First Author: E.Wylęgała POLAND

Co Author(s):                  

Abstract Details



Purpose:

To determine the efficacy and safety of a single intravitreal injection of ocriplasmin for pharmacologic resolution of vitreomacular traction (VMT).

Setting:

: The ocriplasmin MIVI-TRUST program included two phase 3, multicenter, randomized, double-masked, placebo-controlled trials.

Methods:

The ocriplasmin phase 3 program included 652 patients with optical coherence tomography (OCT)-detected vitreomacular adhesion (VMA) with associated symptomatology. Patients were randomized to receive a single intravitreal injection of placebo (n=188) or 125 µg ocriplasmin (n=464).
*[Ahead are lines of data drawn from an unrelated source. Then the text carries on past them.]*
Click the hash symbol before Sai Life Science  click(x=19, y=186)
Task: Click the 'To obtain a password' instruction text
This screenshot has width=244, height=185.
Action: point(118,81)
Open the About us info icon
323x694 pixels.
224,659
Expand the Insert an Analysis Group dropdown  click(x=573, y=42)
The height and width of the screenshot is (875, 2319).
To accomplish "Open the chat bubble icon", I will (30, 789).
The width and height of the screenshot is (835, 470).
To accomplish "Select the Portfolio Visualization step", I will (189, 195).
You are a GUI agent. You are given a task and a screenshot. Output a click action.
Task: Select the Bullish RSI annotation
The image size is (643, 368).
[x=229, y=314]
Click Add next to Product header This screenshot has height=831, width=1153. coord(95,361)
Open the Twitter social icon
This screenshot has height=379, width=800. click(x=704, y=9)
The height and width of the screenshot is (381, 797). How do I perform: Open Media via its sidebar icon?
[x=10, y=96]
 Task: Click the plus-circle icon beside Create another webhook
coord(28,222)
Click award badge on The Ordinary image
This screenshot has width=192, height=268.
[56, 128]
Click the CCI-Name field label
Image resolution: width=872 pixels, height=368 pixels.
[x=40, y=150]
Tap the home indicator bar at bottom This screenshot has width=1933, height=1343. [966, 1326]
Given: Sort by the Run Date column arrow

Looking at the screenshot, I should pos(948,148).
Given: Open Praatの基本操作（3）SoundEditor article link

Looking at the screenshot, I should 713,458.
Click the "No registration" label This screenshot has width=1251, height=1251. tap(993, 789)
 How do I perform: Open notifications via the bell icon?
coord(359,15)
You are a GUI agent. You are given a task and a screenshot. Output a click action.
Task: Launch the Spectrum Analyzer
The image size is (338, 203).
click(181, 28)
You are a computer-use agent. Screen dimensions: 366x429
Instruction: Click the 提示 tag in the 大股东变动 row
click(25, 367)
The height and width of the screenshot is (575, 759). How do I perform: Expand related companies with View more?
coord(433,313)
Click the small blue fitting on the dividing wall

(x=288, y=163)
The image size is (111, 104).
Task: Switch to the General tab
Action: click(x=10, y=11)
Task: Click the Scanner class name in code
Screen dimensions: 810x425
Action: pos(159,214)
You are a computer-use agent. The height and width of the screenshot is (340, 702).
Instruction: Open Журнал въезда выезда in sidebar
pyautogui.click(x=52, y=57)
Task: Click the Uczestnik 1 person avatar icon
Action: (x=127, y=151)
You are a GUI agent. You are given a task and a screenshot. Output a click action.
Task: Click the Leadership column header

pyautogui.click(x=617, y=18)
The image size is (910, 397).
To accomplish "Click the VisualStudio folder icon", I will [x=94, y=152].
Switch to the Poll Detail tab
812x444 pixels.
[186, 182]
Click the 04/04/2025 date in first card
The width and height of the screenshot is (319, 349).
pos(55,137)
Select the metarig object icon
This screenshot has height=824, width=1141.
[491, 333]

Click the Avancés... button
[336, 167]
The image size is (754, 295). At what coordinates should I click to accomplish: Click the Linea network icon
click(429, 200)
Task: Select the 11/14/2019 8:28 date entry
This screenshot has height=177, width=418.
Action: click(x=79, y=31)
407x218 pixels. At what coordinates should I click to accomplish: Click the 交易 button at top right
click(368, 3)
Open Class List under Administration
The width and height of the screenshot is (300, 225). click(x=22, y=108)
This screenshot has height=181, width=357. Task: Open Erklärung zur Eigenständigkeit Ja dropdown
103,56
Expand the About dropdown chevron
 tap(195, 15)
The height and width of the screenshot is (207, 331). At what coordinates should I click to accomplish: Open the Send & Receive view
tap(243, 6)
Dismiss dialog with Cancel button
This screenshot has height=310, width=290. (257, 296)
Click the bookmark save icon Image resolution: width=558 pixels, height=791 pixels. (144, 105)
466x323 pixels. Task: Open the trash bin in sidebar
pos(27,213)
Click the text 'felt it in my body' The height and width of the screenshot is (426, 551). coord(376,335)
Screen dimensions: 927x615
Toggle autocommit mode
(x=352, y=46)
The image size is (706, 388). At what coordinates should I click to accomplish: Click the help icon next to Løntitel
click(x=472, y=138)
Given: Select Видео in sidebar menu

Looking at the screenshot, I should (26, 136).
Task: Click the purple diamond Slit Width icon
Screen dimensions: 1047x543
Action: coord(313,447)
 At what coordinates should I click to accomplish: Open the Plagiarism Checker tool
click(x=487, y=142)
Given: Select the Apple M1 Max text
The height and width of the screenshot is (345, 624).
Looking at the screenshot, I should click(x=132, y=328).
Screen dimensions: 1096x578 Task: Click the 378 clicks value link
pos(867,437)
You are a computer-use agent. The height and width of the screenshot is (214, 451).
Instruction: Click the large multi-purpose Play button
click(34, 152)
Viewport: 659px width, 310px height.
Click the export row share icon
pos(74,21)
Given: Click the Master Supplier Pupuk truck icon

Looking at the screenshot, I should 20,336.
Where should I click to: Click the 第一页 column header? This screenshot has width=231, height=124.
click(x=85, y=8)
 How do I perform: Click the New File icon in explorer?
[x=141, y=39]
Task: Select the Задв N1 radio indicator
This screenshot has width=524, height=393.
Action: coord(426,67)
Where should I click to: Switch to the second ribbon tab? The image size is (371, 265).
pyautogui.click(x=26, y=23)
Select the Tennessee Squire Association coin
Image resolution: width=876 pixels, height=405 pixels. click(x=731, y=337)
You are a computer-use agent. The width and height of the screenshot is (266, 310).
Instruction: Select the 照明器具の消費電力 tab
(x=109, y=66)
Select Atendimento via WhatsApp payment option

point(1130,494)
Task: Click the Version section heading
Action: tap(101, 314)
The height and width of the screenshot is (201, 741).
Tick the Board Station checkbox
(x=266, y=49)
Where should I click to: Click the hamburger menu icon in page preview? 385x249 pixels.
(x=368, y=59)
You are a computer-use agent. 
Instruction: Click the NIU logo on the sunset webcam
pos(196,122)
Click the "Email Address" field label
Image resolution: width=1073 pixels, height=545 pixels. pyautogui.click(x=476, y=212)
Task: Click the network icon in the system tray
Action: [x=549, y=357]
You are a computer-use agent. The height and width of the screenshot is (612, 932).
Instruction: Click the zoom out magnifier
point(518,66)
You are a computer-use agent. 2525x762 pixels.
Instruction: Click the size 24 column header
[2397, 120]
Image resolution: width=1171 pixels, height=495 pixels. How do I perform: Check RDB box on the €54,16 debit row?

Patients could proceed to vitrectomy after day 28 if deemed necessary by the investigator. The primary end point was VMA resolution confirmed by OCT at 28 days post-injection. Selected secondary end points included total posterior vitreous detachment (PVD) confirmed by B scan ultrasonography at 28 days post-injection (key secondary end point) and nonsurgical closure of full-thickness macular hole (FTMH). Safety assessments included adverse event reports and OCT examination.

Results:

Results from the two phase 3 trials were combined for an integrated analysis of efficacy and safety. Pharmacologic VMA resolution at day 28 was observed in a significantly larger proportion of patients in the ocriplasmin group (26.5%) versus placebo (10.1%; p < 0.001). Greater than 70% of responders in the ocriplasmin group had VMA resolution by 7 days post-injection. Total PVD at day 28 was observed in a significantly larger proportion of patients in the ocriplasmin (13.4%) group versus placebo (3.7%; p < 0.001). FTMH was detected at baseline by OCT in 22.8% of ocriplasmin patients and 25.0% of placebo. Nonsurgical FTMH closure at day 28 was observed in a greater proportion of patients in the ocriplasmin group (40.6%) versus placebo (10.6%). The most common suspected treatment related adverse events in study eye were vitreous floaters, eye pain, photopsia, and blurred vision. Most suspected treatment-related adverse events were non-serious, mild in severity, and occurred between day 0 and day 7 post-injection. No cases of endophthalmitis were reported.

Conclusions:

Treatment with a single intravitreal injection of ocriplasmin demonstrated efficacy in VMA resolution in a phase 3 clinical trial program. Ocriplasmin was well-tolerated and most suspected drug-related adverse reactions were non-serious, transient, and mild in severity. Ocriplasmin may be the first pharmacologic treatment option for patients with VMT.